I'm the same, would have been a walking beacon had I said I wasn't drinking 🙈

ICouldHaveCheckedFirst · 22/10/2023 21:10

In an almost identical situation, a colleague drank lemonade and cranberry juice all evening - she normally drank vodka and cranberry - and she ordered most of the drinks, so none of us guessed.

I have also successfully 'left' drinks around a venue, when socialising after a meal. Frankly I think people were secretly glad when buying a round when they heard me say 'no thanks, I have a drink over there', waving vaguely somewhere else. Remember most folk will be getting well-oiled as the evening wears on, and in any case most people are focussed on themselves, not you. And congratulations.

Orangesquashed · 22/10/2023 21:13

Something else to consider, by 12 weeks I was still feeling pretty rotten (I still am at 14 weeks), I wouldn’t have been up for staying late or eating a big meal. I still need to be in bed most evenings by 9pm or I feel really rotten. So you might legitimately be too ill to go. At 6 weeks I still felt fine, it really hit around 7 - 8 weeks!

pumpykins · 22/10/2023 21:18

Can you confide in someone who can help cover?

They can take your welcome drink and then you go order a seed-lip or mock tail

MolkosTeenageAngst · 22/10/2023 21:19

if you’re close friends with some of the colleagues wouldn’t it be easiest to just tell them, especially if you’re going to be at around 12 weeks by then. Presumably if anything did go wrong you’d want to lean on your close friends for emotional support anyway, I understand not wanting all of your colleagues to know but by 12 weeks I’d probably just tell the few who will notice you’re not drinking.

Redflower2 · 22/10/2023 21:25

I’d say just don’t make a big deal out of it. Take the welcome drinks, ‘drink’ your drinks slowly. If people offer you more, just say you’ve got one. Pretend to drink every now and again. Order lemonade in gin glasses.

TooOldForThisNonsense · 22/10/2023 21:34

Airyfairy99 · 22/10/2023 00:48

Just go ? Why do you have to pretend to drink or feel pressured to act as though you have been ? Just say you dont want a drink or if u need an excuse say you have car ? Noone should ever feel they SHOULD be drinking regardless of any circumstances, past or present.

this is how it should be, it’s awful that people get worried about this due to the social pressures there are to drink.

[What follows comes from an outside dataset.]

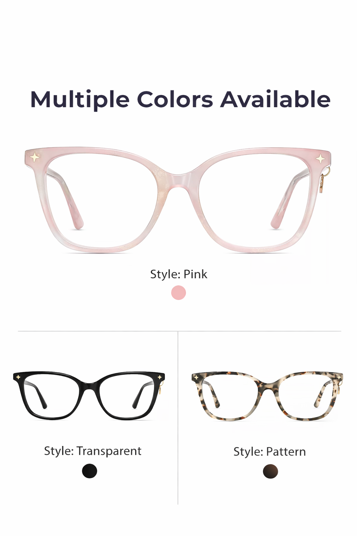Click the 'Style: Pink' label
Image resolution: width=357 pixels, height=536 pixels.
179,274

I remember being on a work night out when I was pregnant and I was genuinely on ABs I couldn’t drink on as well at the time 😝 I always just drove too so that was a good excuse.

TooOldForThisNonsense · 22/10/2023 21:37

Oh and congratulations on your pregnancy OP how rude of me

yaboreme · 22/10/2023 21:47

Congratulations!

I had this issue, found out I was expecting early December.

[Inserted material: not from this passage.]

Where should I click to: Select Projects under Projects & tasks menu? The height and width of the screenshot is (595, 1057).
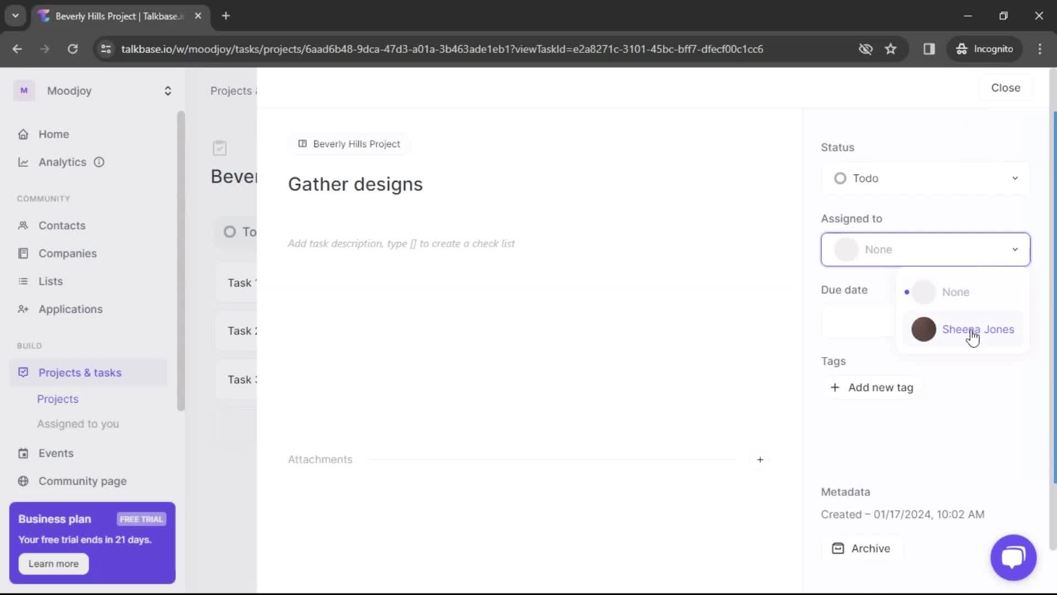click(57, 398)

I had non alcoholic beer in a half glass, said I'd had a heavy night before (looked like shit so was easy!) just said 'urgh can't face red wine tonight!'.

Not a word 👍🏻 good luck

herbygarden · 22/10/2023 21:49

I would organise something for the day after, Granny visiting or the in-laws or something you would have to be up and about early for, then say you are going to drive because last time you saw Granny she was horrified that you were hungover? Or marathon training maybe? My husband is a big drinker but often quits or goes slow when training for a big race! Good luck! Xxx

Horriblewoman · 22/10/2023 21:51

Just always have a drink in your hand and literally no one will care or notice

Terrifyingface · 22/10/2023 21:55

I went extreme when I was pregnant at the work Xmas party. Took my rucksack, which had a large water bottle in that was full of no-secco. Every time I went to the loo I took my bag and my glass and chucked the alcohol down the loo and replaced with the AF stuff. Apparently no one guessed. I am an overthinking over planned though!

Mykittensmittens · 22/10/2023 21:59

The other one I did was pull a crashing face at the inconvenience of having to take a relative to the airport at 6am the next day which I offered to do before realising the date clash. That stopped the questions.

though I did take and not drink earlier offerings - hand over top of glass - blamed the above ‘got to drive mega early tomorrow’ when offered a top up. And didn’t offer any of this - only when specifically asked. Protesting loudly is the biggest clue!